Memorias de Mama Inés


By Yudith Madrazo Sosa

Hoy mi abuela Inés cumpliría 100 años. De haber estado todavía en este mundo de seguro le habría hecho un regalo tierno, mientras ella, si aún tuviera lucidez y fuerzas para conversar, me haría cómplice otra vez de sus recuerdos más lejanos. En un día así, sus doce hijos se reunirían con ella, como tantas veces, la atestarían de obsequios y los siete varones quizás le mortificarían el oído con su interminable discusión sobre la serie de béisbol.

Pero mi abuela, Mama, nunca será una mujer centenaria. Su agotado corazón dejó de latir el último lunes de enero de 1989, cuando  faltaban tres meses para alcanzar los 77. Fue una mujer común -hija de un veterano negro mambí y una hermosa mestiza- guajira, sin más arte ni sapiencia que la de haber interpretado con satisfacción sus roles de hija, esposa, madre, hermana, tía, abuela, compañera, amiga. Y se me antoja que también ella merece un homenaje en ocasión del centenario de su natalicio.

Su voz, su cara, su cuerpo mediano y delgado, la mezcla de razas -tan usual en estas latitudes- que cargaba en su fisonomía, agitan con frecuencia los estantes repletos de mi memoria.

Hoy regreso en el tiempo y la veo mecerse en un sillón entretanto de sus labios emana la siempre bien acogida por mí historia triste de su niñez, de cuando quedó huérfana de madre a los nueve años y durante algún tiempo estuvo al amparo de un hermano que muchas veces la maltrató. Desde entonces “cosía, lavaba, planchaba” la niña Inés quien al dar paso a la joven hubo de huir de los asedios de un hombre de apetito voraz por el sexo opuesto hasta encontrar a su Mozo, con quien compartió sus días para dicha de la prole que formaron. Cuenta..cuenta..cuenta y yo, niña curiosa, la escucho mientras aliso sus cabellos rizos, negros con hebras de plata.
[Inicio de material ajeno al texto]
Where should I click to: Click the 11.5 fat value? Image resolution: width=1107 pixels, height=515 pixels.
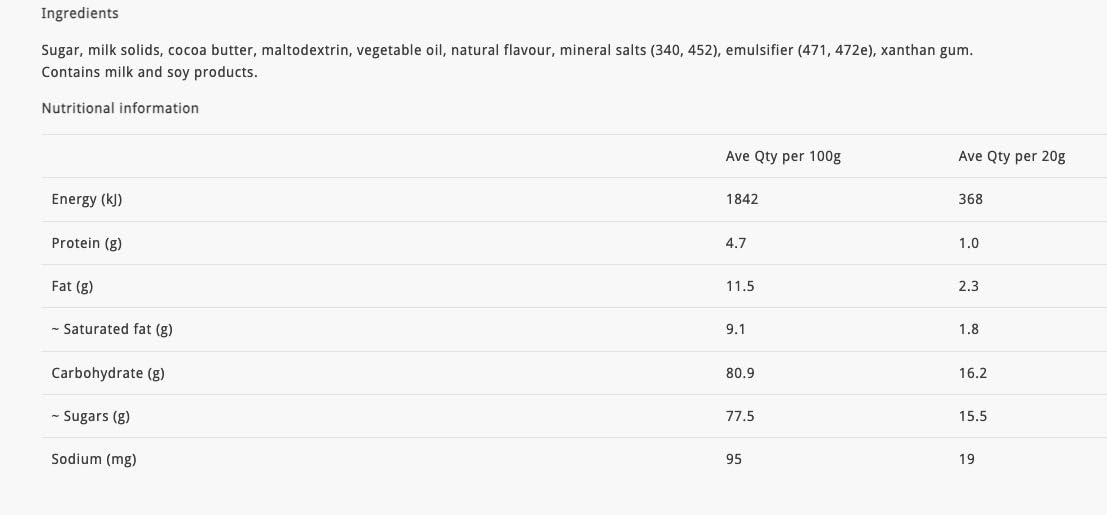(740, 286)
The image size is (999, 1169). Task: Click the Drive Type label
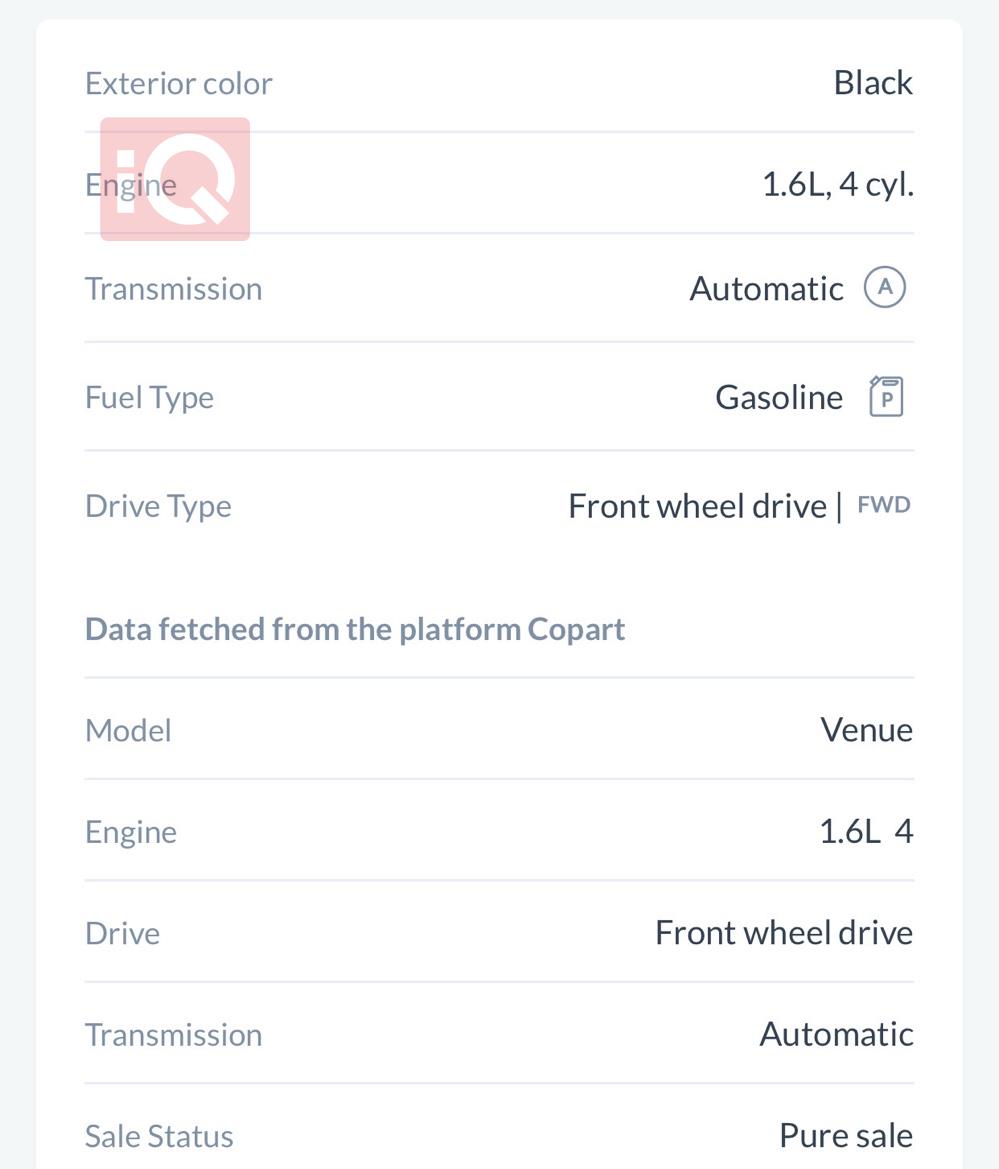158,506
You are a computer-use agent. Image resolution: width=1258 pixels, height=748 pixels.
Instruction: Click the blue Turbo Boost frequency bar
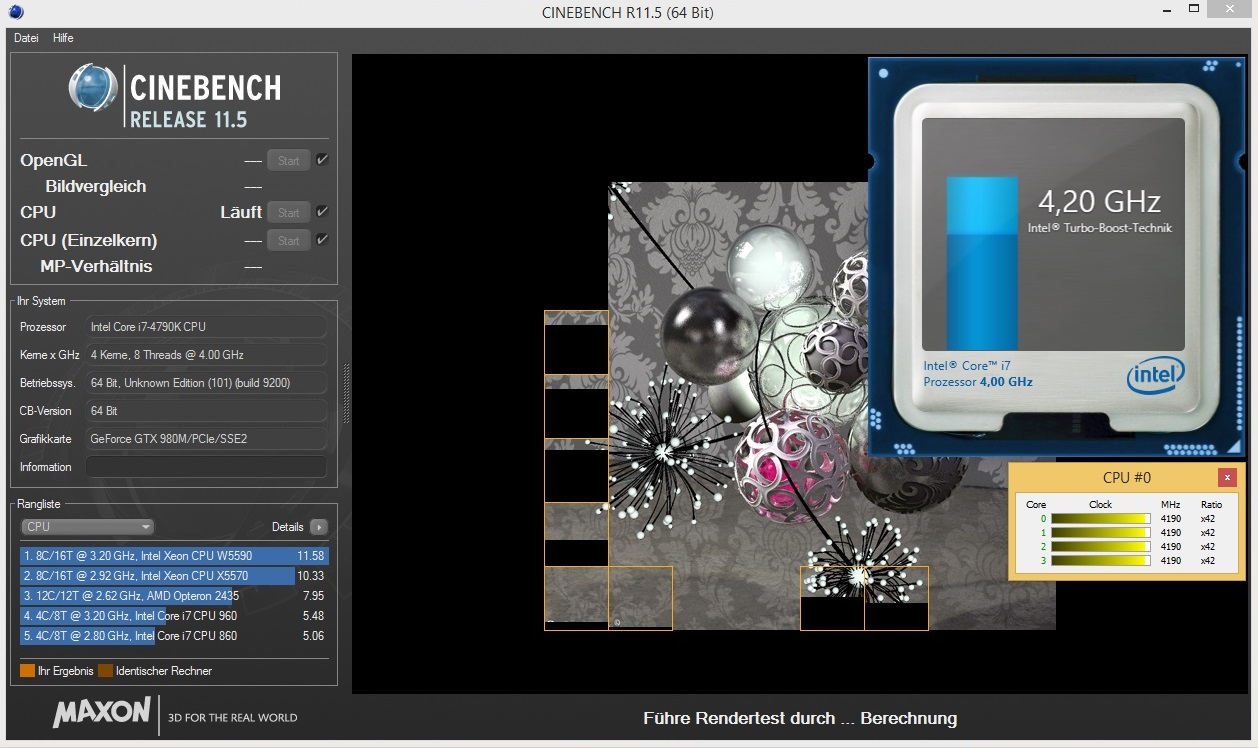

En esas ocasiones dichosas no solo me narraba su novela personal sino además otros cuentos salidos de mil y una noches de lecturas a la luz de un farol, donde entremezclaba las clásicas peripecias de princesas árabes o rusas con las de otras muy criollas salidas de su imaginación. De ella adquirí el amor por la literatura y la inclinación a hilvanar palabras y hechos hasta construir una historia.

Jamás pudo concluir la instrucción primaria. Su caligrafía resaltaba por las letras enormes y mal formadas, pero Mama constituía un ejemplo de que la pobreza no tiene porqué habitar en el vocabulario y de que la buena educación no entiende de estratos sociales ni poder adquisitivo.

Recuerdo con nitidez algunos de sus consejos: “debes estudiar mucho para llegar a ser alguien”, “recorta tus uñas, largas sólo traen microbios”, “en las palabras de ciertas personas no debes creer”….y me entristezco al pensar en los abrazos que dejé de darle, en las veces cuando fallé en decirle cuánto la quería, en los instantes de incomprensiones mutuas.

De haber estado aquí este 20 de abril sus hijos, nietos, biznietos, tataranietos hubieran replicado las celebraciones de antaño. El muy cubano cerdo asado, a cuyas delicias había renunciado hacía tiempo por desórdenes de salud, estaría allí aunque para ella se prepara otro plato. Mama nos habría agasajado con los dulces almibarados que sólo ella sabía y disponía de tiempo para hacer. O quizás no, quizás habría preferido para celebrar un largo viaje, de esos a los que creo tenía adicción.

Fue en uno de sus viajes cuando nos dijo adiós, a la hora en que el sol nos alumbra desde más alto. Partió a la eternidad, pero regresa cada vez que la reaviva el pensamiento de quienes la amaron. Hoy cumpliría cien años y no tengo para ella más fiesta que homenajearla en el humilde rincón de mis sentimientos más genuinos.

4 thoughts on “Memorias de Mama Inés

  1. Hola yudith, no puedo expresar mucho con palabras lo que senti al leerlo solo te dire que lagrimas de recuerdo y nostalgia asomaron, wao amiga no sabia esta faceta tuya , felicidades y mucho exito y apoyo lo que dicen Sandra , Juana y Ledi, no dejes de escribir.